Real-life story - Chloe Box
Chloe wanted a career that involved both science and caring for patients. She decided a career in pharmacy would be ideal, as it offered her the unique opportunity to do both.
How I got into the role
Since leaving school, I have always been interested in the sciences, particularly biology and pharmacology. I wanted a career that would allow me to work with patients, and have close contact with them and other healthcare professionals. I knew I didn't want to be a doctor or a nurse, so decided to look into pharmacy as a career option.
After completing my masters degree in pharmacy, I registered with General Pharmaceutical Council and got my first role working as a band 6 pharmacist at ScarboroughGeneral Hospital. I worked in the dispensary and helped to provide a clinical pharmacy service to a variety of wards, including medical, surgical and paediatrics.
I had been in my job for about 18 months, when I applied for my current role in radiopharmacy at the hospital. I now work as an authorised pharmacist in radiopharmacy.
What I do
I am responsible for checking that the radiopharmacy unit is fit for use each morning, including checking the pressures and ensuring that the cleaning procedures have been carried out. I am also responsible for checking and releasing injections from the pharmacy. These injections are then given to patients in the nuclear medicine department to carry out diagnostic imaging.

EXERCISE:
Carry the career story of Chloe Box above forward from its final sentence.

EXTRACTED DATA:
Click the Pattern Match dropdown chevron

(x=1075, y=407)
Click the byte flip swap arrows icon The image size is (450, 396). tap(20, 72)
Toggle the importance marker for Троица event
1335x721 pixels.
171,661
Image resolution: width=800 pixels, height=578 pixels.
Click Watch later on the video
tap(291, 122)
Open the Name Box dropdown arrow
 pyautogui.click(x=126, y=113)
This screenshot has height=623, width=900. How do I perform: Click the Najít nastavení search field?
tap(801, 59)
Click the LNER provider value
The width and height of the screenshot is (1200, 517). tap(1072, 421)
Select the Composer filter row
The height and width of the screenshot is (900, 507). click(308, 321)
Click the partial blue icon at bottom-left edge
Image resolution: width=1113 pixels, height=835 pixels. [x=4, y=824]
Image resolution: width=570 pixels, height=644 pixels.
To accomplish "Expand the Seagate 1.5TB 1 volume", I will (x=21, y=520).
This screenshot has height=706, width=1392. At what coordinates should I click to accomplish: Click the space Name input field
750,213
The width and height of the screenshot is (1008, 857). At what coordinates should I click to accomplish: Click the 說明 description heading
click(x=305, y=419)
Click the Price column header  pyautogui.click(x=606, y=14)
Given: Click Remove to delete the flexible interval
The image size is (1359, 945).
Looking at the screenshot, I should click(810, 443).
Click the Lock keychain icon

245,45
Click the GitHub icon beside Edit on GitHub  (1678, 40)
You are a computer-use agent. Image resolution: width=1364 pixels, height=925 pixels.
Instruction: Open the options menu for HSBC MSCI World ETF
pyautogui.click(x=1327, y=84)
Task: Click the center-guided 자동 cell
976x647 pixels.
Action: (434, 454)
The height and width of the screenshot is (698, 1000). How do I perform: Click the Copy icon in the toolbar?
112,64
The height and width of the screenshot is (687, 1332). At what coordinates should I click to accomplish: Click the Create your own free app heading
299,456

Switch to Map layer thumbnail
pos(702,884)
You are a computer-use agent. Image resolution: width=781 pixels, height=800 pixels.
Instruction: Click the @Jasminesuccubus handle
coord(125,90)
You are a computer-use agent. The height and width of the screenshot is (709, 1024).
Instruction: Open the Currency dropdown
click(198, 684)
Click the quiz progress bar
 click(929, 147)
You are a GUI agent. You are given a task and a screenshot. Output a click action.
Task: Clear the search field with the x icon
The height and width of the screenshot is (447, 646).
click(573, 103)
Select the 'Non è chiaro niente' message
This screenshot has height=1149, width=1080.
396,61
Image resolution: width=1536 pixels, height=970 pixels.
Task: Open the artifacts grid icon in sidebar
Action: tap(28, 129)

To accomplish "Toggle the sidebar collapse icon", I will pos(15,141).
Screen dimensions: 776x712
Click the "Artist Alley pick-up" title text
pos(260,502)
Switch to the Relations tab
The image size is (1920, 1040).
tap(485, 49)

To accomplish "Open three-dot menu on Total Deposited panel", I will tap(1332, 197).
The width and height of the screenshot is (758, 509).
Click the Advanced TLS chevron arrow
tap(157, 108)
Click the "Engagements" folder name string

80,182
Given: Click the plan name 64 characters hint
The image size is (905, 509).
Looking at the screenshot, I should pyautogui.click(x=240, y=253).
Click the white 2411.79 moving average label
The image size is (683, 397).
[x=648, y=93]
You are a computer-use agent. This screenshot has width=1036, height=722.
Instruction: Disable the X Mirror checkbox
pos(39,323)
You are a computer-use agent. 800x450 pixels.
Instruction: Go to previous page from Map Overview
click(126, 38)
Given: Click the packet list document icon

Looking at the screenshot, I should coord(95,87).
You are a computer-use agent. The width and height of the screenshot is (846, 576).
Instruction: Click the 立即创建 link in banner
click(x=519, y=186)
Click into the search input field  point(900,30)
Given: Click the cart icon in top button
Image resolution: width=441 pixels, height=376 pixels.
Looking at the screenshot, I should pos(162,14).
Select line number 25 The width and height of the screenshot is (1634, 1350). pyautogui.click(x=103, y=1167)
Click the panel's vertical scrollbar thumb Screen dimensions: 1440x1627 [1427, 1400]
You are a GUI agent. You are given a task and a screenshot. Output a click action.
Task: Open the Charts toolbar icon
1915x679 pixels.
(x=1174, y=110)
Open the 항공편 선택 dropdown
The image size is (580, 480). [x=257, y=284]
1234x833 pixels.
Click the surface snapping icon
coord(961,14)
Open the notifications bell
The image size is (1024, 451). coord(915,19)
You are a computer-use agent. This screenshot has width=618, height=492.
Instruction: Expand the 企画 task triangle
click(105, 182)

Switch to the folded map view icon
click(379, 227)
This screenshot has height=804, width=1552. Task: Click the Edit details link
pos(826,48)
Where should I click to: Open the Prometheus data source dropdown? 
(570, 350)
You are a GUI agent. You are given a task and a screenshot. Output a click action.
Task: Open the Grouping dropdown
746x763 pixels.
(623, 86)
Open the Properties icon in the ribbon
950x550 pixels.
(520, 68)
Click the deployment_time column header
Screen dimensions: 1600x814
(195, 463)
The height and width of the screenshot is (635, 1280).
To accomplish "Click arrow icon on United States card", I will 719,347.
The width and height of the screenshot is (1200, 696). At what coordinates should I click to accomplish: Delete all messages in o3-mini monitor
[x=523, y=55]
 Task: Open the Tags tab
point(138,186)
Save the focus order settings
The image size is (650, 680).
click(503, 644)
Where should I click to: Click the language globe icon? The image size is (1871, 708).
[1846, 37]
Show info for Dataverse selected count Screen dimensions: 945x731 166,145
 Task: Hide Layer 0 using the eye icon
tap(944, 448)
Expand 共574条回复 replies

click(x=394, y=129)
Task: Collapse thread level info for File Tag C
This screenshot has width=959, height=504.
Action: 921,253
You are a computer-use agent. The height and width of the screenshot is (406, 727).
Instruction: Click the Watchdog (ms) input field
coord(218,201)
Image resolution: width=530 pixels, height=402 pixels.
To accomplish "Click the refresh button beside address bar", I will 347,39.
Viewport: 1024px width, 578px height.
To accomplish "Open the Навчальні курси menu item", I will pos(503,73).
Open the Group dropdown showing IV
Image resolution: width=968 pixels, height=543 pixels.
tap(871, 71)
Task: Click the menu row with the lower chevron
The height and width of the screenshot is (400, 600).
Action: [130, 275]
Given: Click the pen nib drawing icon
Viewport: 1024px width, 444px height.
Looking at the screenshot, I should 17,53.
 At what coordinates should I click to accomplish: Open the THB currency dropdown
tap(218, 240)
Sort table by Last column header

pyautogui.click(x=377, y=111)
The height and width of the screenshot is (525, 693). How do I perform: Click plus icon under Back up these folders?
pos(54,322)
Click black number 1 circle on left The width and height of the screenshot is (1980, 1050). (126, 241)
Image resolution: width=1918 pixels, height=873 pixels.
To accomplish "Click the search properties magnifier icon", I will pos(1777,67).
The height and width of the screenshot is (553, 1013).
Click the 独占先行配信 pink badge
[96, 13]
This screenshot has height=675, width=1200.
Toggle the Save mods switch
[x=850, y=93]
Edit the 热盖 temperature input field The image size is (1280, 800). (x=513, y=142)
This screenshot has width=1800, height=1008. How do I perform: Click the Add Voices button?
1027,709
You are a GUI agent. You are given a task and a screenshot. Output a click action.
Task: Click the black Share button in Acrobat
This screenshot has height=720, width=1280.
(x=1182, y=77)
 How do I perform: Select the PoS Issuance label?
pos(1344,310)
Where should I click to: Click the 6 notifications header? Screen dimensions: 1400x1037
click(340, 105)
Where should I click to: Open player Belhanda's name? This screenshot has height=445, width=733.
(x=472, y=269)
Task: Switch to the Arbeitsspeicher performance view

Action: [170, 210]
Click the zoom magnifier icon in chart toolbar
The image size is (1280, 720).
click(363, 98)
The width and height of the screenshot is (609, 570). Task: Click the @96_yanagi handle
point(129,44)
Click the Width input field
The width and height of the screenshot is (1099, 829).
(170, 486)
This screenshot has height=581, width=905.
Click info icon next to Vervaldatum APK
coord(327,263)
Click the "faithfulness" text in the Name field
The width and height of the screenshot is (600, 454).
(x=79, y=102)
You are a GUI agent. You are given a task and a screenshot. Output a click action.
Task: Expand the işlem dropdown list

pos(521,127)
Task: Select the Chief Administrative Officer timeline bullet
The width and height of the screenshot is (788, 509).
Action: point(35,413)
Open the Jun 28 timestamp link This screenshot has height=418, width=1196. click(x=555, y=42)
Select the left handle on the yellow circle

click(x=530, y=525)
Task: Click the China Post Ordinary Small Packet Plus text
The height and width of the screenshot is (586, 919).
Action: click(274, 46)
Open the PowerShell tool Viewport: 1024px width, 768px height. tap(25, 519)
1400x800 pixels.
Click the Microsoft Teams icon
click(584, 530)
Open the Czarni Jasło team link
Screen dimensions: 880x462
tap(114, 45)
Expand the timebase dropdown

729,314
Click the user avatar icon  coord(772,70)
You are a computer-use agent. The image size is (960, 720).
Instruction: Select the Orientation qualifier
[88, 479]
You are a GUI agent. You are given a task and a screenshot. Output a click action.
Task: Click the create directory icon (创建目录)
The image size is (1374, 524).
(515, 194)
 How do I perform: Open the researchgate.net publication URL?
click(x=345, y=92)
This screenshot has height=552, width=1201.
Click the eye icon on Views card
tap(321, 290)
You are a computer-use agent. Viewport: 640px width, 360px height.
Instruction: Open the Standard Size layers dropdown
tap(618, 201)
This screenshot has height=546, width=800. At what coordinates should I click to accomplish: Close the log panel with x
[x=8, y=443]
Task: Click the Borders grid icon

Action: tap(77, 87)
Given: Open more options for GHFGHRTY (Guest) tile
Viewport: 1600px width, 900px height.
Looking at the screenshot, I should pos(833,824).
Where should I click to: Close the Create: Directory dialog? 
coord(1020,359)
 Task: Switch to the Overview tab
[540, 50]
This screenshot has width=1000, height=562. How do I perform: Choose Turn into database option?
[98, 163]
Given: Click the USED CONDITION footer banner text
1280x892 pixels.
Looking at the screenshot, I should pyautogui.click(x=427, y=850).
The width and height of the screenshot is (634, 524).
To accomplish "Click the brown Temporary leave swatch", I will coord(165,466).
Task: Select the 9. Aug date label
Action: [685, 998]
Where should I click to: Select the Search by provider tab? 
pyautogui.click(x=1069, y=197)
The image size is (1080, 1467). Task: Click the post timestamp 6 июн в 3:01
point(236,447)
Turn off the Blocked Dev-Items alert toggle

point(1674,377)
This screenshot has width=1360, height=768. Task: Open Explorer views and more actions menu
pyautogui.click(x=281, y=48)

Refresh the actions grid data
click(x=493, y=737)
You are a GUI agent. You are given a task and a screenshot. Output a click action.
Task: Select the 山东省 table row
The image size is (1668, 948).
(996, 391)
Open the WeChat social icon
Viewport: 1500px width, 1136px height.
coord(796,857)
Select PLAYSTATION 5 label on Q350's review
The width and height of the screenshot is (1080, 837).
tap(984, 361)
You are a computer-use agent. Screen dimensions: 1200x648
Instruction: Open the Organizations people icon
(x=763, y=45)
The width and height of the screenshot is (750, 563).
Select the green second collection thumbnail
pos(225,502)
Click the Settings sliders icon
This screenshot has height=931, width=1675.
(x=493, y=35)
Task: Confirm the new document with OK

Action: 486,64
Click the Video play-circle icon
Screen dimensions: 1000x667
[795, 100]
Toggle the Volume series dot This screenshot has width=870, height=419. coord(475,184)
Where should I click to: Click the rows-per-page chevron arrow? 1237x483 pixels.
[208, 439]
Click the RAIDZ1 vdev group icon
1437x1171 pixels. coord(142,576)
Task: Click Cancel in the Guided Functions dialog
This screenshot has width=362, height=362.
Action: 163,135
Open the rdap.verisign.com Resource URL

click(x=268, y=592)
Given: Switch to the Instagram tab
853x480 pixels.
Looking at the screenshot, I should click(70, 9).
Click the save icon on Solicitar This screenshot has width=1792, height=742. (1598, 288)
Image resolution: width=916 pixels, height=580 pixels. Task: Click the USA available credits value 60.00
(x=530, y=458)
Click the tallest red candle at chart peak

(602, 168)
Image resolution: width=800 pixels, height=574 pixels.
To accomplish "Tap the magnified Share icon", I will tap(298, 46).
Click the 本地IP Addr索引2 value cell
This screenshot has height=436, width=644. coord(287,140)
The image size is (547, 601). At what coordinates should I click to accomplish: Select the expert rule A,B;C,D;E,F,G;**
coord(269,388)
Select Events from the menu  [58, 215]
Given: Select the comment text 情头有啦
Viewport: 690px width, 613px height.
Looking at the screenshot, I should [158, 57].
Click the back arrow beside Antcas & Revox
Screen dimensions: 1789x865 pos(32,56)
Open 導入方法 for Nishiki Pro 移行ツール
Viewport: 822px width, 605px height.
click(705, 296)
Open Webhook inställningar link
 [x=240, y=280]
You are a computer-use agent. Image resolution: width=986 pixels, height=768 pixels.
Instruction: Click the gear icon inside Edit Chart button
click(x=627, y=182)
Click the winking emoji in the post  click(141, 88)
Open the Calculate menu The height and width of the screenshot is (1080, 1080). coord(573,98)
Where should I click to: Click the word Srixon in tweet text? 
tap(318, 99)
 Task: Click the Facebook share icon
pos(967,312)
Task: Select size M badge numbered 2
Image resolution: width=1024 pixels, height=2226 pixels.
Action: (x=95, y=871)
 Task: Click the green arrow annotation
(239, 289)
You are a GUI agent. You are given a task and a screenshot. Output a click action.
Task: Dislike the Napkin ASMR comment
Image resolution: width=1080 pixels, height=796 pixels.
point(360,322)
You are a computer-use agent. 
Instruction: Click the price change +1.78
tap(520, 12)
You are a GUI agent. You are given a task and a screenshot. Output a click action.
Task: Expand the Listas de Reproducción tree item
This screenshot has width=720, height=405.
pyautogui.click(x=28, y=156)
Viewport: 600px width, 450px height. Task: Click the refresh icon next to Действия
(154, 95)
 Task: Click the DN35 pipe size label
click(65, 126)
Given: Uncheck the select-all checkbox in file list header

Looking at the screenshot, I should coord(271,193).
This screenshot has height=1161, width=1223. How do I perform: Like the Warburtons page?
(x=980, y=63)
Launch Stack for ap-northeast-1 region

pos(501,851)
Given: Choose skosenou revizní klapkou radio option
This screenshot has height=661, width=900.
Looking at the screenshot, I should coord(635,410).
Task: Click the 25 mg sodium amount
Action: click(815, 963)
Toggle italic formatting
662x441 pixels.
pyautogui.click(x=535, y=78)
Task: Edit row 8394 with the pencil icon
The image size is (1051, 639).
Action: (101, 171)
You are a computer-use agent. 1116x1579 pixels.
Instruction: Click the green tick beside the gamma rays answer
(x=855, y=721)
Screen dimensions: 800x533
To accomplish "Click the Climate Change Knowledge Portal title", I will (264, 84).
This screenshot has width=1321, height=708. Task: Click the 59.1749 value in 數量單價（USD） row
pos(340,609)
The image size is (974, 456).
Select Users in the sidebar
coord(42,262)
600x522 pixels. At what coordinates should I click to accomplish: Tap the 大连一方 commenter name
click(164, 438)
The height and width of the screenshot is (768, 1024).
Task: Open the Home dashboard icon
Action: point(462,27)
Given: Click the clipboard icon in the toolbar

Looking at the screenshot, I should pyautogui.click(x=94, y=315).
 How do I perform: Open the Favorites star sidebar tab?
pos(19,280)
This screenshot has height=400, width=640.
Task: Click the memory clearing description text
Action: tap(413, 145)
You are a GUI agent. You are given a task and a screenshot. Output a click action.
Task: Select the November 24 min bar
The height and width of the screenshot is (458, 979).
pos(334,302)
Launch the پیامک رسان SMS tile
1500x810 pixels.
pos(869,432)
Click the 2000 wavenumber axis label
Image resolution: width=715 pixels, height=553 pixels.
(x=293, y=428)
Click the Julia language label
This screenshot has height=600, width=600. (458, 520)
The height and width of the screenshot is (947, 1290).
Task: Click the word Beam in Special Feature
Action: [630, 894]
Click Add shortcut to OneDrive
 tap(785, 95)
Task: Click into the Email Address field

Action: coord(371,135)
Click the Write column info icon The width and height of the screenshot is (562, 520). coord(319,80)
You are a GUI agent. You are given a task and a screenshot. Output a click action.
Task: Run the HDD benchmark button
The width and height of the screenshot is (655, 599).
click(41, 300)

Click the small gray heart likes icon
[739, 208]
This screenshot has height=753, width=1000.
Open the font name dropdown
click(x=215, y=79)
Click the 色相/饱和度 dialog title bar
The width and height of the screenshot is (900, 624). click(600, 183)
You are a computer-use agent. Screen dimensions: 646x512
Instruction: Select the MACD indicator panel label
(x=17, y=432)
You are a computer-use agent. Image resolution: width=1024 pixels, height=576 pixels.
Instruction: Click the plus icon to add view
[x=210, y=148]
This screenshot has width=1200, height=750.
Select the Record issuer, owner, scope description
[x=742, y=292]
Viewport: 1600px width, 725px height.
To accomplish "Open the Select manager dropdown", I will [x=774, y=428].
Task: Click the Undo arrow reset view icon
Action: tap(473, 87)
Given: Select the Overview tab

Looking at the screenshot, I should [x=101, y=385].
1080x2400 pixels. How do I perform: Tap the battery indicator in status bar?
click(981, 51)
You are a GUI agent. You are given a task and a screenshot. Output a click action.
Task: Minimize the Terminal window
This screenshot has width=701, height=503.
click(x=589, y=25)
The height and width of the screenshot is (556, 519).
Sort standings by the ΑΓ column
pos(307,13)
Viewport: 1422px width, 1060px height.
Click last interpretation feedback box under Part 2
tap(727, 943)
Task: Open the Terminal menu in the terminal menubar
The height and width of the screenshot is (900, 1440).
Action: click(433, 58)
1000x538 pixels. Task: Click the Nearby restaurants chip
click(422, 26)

EXPECTED ANSWER:
Another major part of my role, involves managing medicines involved in clinical trials. I am responsible for accuracy checking trial prescriptions and approving any procedures carried out during clinical trials at the hospital. I also help to ensure that the hospital is meeting the clinical trial requirements set out by the regulatory bodies, such as the Medicines and Healthcare products Regulatory Agency. This includes the correct storage of trial medication and maintaining all necessary documentation. I really enjoy being able to work closely with a number of different healthcare professionals in my work, including clinical trials pharmacy technicians and research nurses.
The best bits and challenges
Working in these specialist roles is only part of what I do, as I still provide a clinical pharmacy service at ward level and in the dispensary. I am also studying for the clinical diploma in hospital pharmacy and will be taking my final exams in the next couple of months. The diploma has enabled me to build on the skills I gained during my degree and masters, and will help me move into more specialised roles.
I would say the best part of my job is the variety. I get to work with a range of healthcare professionals, as part of a large multidisciplinary team. I enjoy being able to communicate with patients and help to ensure they receive the best possible care and treatment from the pharmacy. It's rewarding to know that my input into a patient's care, can really contribute to their recovery.